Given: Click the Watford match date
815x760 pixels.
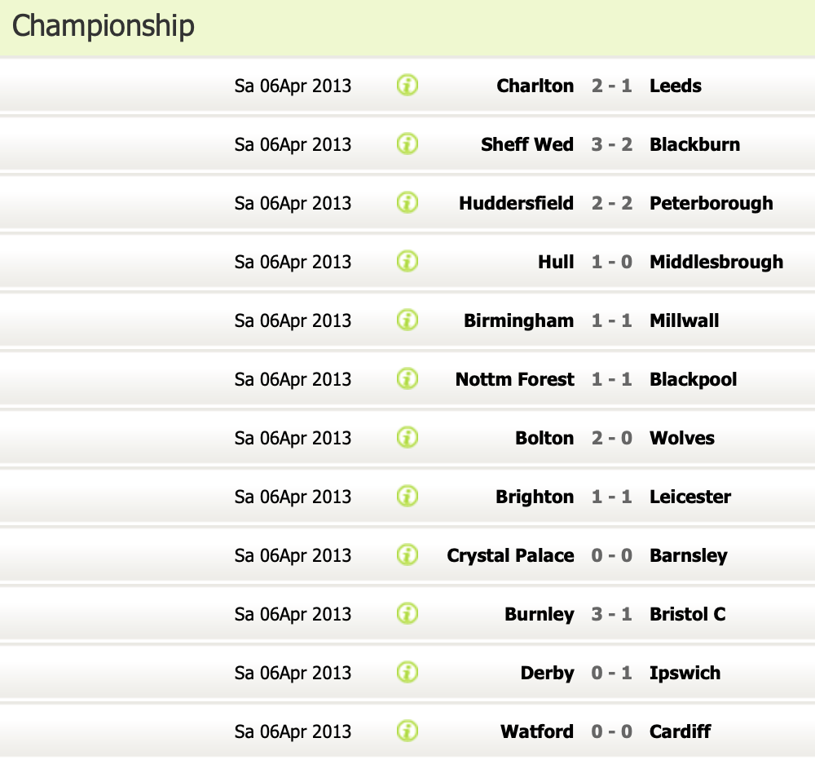Looking at the screenshot, I should point(293,731).
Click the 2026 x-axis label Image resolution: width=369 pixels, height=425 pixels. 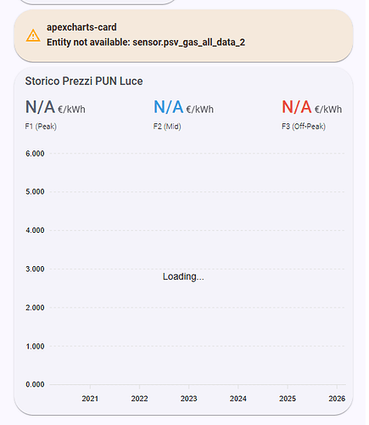point(337,399)
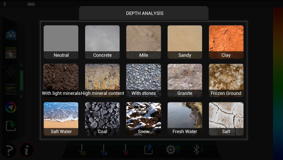Choose the Frozen Ground tile

(226, 80)
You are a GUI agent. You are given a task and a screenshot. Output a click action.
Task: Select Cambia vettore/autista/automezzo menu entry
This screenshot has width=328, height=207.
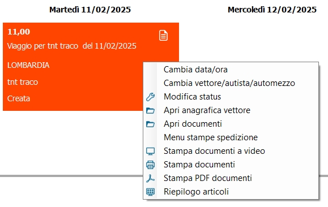tap(231, 83)
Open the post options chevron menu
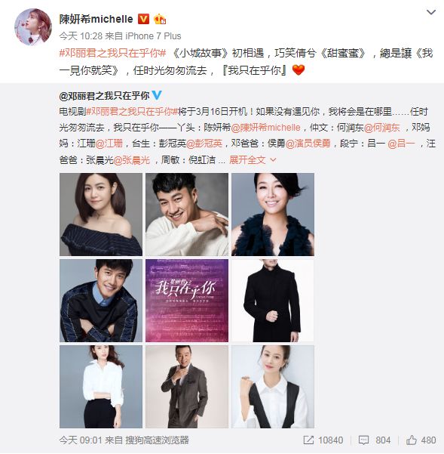444x454 pixels. tap(431, 12)
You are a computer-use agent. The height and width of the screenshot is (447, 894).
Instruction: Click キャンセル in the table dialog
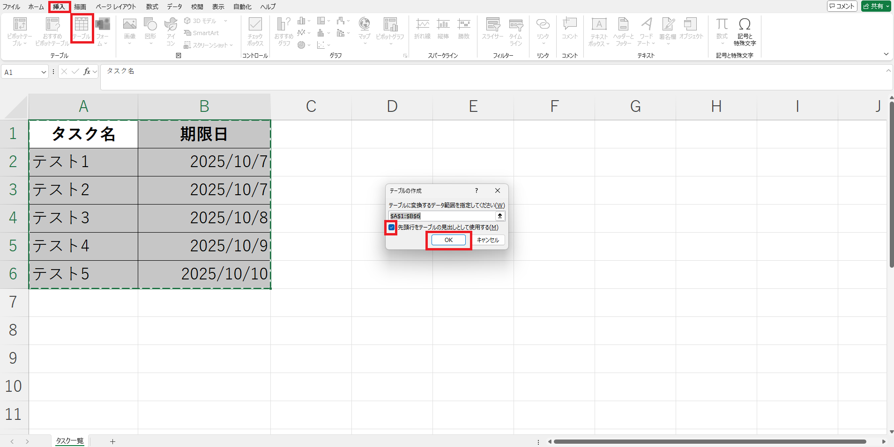488,240
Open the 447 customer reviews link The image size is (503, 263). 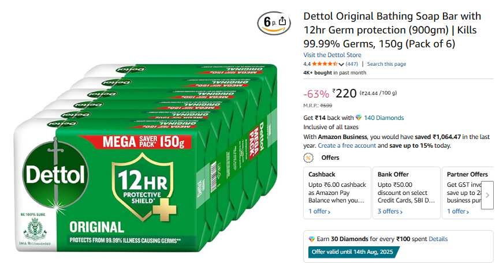(352, 64)

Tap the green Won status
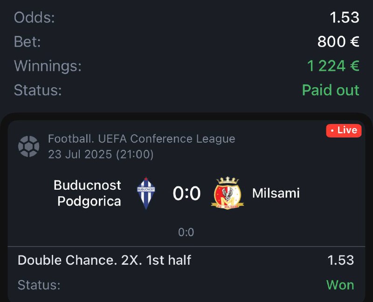click(340, 285)
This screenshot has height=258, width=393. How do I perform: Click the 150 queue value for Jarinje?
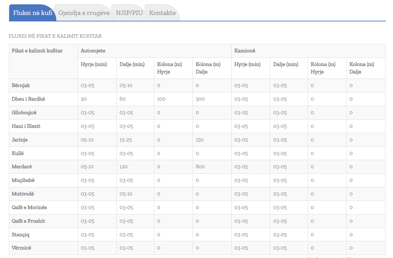(x=200, y=140)
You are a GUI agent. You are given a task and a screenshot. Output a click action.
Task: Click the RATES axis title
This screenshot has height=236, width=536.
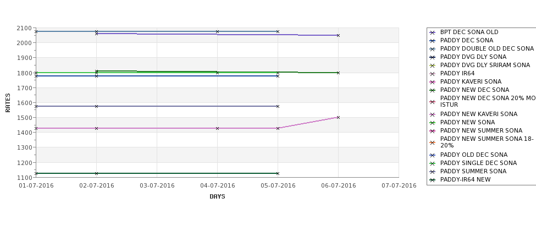8,103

*****

INSTRUCTIONS FOR THE TASK: I would like you to retype exactly the lines running from the one containing "This screenshot has height=258, width=393." to the last line of the entries, both included, leaving all pictures out.

RESULT:
This screenshot has height=258, width=393. How do I perform: Click the 150 queue value for Jarinje?
(x=200, y=140)
You are a GUI agent. You are given a task and a screenshot. Output a click action.
Task: Click the RATES axis title
This screenshot has height=236, width=536.
8,103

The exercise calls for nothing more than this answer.